A study published on August 31, 2023 in Nature Metabolism has revealed the pathogenic mechanism underlying a rare pediatric neurodegenerative disorder known as mitochondrial enoyl reductase protein-associated neurodegeneration (MEPAN) syndrome. The study was led by Dr. Hugo J. Bellen, DVM, PhD, Distinguished Service Professor at Baylor College of Medicine, and Chair of Neurogenetics at the Jan and Dan Duncan Neurological Research Institute at Texas Children’s Hospital (Duncan NRI), and Dr.
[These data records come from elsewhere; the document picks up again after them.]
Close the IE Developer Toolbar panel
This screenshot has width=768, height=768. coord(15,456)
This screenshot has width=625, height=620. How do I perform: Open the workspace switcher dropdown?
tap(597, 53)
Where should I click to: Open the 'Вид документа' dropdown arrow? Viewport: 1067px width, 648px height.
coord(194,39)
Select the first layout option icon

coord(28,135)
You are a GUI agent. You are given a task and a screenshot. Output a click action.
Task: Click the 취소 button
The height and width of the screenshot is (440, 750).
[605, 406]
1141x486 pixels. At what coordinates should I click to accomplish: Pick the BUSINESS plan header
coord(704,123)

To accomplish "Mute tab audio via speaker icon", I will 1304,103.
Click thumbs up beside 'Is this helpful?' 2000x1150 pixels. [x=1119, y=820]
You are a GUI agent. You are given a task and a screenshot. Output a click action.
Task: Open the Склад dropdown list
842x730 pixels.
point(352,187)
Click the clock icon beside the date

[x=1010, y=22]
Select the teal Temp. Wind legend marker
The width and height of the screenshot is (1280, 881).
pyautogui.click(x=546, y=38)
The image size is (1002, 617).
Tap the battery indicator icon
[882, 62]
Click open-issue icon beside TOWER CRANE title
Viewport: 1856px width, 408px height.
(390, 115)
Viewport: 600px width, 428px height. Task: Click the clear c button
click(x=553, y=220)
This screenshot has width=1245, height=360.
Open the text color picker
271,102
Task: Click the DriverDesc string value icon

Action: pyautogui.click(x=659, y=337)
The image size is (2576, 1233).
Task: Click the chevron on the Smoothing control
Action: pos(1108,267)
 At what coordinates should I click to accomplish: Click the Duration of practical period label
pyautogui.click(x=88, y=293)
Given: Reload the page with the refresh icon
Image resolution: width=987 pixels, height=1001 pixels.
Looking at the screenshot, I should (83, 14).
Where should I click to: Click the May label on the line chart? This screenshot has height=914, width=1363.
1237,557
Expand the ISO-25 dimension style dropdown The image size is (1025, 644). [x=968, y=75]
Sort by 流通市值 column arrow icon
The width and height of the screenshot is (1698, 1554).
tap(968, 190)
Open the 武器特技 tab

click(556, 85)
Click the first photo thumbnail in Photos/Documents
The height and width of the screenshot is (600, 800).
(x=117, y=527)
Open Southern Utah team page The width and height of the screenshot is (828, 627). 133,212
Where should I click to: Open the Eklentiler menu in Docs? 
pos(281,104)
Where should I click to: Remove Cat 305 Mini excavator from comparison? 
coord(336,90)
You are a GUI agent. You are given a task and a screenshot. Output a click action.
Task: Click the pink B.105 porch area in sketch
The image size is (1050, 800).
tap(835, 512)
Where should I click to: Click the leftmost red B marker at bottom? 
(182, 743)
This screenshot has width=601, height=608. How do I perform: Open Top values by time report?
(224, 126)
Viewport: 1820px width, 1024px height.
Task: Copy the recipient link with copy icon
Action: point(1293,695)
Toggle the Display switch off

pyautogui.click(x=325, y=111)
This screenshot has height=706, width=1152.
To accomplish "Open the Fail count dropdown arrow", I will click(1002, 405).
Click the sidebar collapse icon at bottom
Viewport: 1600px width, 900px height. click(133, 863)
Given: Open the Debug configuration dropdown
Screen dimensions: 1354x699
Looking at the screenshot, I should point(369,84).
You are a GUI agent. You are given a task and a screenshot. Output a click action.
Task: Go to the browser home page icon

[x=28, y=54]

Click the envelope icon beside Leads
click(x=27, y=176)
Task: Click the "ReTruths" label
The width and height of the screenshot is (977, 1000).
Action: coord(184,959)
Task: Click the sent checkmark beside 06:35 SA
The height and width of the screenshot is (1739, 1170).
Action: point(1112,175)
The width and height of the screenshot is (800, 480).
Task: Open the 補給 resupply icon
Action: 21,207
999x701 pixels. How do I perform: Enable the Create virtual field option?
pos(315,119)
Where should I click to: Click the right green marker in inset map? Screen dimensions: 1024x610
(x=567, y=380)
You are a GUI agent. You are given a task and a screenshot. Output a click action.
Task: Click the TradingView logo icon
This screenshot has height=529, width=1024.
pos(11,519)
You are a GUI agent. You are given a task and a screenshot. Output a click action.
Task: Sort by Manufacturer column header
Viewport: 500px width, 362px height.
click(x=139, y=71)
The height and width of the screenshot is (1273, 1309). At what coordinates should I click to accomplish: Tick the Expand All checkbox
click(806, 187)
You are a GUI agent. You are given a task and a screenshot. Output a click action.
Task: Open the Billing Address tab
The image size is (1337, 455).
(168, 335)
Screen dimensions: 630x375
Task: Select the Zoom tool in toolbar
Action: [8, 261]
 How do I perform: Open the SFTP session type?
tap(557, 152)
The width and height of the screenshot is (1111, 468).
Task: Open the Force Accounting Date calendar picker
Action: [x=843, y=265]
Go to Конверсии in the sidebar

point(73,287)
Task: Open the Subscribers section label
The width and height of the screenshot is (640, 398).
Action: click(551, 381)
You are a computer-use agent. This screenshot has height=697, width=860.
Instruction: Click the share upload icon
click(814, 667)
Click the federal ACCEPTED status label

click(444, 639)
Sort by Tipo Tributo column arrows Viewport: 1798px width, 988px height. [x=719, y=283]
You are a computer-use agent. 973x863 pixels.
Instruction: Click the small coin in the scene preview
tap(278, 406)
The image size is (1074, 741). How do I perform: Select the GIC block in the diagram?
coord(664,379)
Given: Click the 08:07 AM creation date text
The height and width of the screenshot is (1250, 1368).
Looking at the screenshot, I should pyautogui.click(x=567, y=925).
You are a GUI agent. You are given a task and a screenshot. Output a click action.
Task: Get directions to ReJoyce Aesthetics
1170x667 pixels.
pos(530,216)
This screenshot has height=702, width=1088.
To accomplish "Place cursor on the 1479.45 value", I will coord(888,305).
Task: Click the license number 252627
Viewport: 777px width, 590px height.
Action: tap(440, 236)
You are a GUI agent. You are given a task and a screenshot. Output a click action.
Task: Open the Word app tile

Debdeep Dutta, a postdoctoral fellow in the Bellen lab. The Duncan NRI team found that in patients and animal models of this disorder, a large number of neurons die due to excessive accumulation of ceramide and defective iron metabolism, which results from disruptions in mitochondrial fatty acid synthesis. It is the first study to provide a mechanistic link between disruptions in mitochondrial fatty acid synthesis, iron and ceramide metabolism, and neurodegeneration. The open-access article is titled “A Defect in Mitochondrial Fatty Acid Synthesis Impairs Iron Metabolism and Causes Elevated Ceramide Levels.”